Por definición, jerga es el conjunto de expresiones especiales y particulares de un determinado grupo social. Se utiliza como un modo de codificar el mensaje, de forma tal que otras personas cercanas a los hablantes no consigan entender lo que ellos expresan. En el anecdotario del quehacer político se guardan muchas historias que esconden los aprietos de la dirigencia, de sus jugarretas, de sus métodos y herramientas para lograr un objetivo (hacer una rosca, por ejemplo). A partir de esos dichos y hechos, de algún modo, lograron institucionalizar algunas palabras.

Entre el voto y la gilada
Otro caso, muy recordado en los corrillos de la política, es el que protagonizó -al comienzo de esta gestión-, un concejal de la capital cuando sus pares le pidieron su respaldo a una polémica ordenanza. El voto del edil era clave para lograr la aprobación por mayoría, ya que la oposición se mantenía firme en el rechazo del proyecto. Entonces, el concejal pidió que le explicaran por qué razón debía votar a favor.

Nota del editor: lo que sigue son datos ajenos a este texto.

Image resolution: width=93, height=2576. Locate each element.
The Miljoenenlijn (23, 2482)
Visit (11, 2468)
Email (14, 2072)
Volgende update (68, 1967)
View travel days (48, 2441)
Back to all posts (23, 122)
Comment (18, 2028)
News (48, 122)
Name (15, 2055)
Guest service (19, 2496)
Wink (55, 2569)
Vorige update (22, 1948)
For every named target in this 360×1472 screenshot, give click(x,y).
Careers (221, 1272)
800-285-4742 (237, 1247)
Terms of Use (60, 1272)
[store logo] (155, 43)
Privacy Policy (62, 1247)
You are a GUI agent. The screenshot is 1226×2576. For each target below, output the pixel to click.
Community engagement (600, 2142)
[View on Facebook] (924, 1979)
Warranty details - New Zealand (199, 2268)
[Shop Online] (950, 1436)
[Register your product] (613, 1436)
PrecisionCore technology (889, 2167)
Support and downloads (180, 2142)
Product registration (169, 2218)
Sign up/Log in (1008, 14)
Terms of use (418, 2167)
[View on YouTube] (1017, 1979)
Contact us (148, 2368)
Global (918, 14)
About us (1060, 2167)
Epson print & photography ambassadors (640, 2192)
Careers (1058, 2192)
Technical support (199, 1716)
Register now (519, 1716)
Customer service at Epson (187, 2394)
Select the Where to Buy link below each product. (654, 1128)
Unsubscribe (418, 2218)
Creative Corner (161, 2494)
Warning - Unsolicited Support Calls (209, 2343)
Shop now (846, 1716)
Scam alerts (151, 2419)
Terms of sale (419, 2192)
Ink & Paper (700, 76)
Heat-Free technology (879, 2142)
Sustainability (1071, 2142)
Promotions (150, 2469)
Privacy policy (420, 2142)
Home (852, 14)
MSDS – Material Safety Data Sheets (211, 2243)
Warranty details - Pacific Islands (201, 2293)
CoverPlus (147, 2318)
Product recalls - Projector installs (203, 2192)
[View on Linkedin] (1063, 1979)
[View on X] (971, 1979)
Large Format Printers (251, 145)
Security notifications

Uno de los ediles comenzó a describir una lista de motivos entre los que mencionó que la propuesta sería muy beneficiosa para los vecinos, para los comerciantes, para los empresarios, para la sociedad en su conjunto, hasta que el concejal interrumpió: “no, no, no. Eso es para la gilada; a mí mojame los labios”. En medio de las carcajadas del resto de sus pares, el concejal agregó un gesto para reforzar sus palabras, llevándose el dedo índice a la boca, como dispuesto a contar billetes.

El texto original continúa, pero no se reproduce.